::: DATA FOR ANALYSIS :::
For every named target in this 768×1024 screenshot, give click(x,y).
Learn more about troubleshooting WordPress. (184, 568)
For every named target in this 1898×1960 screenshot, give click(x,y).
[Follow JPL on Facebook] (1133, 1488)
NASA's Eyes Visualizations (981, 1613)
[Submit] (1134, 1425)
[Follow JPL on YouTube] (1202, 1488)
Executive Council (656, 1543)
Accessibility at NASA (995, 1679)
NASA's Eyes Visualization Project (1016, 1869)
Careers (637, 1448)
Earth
:::
- _EXERCISE_
Look through the material above for the string "screenshot" and copy each line that has it.

- _FINAL ANSWER_
For every named target in this 768×1024 screenshot, give click(x,y).
For every named target in this 1898×1960 screenshot, give click(x,y).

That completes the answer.